#### Record excerpts
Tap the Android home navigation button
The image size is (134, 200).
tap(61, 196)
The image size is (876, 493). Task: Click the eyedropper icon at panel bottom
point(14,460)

#### Work instruction
Retype every record above exactly as written.

#### Solution to this exercise
Tap the Android home navigation button
The image size is (134, 200).
tap(61, 196)
The image size is (876, 493). Task: Click the eyedropper icon at panel bottom
point(14,460)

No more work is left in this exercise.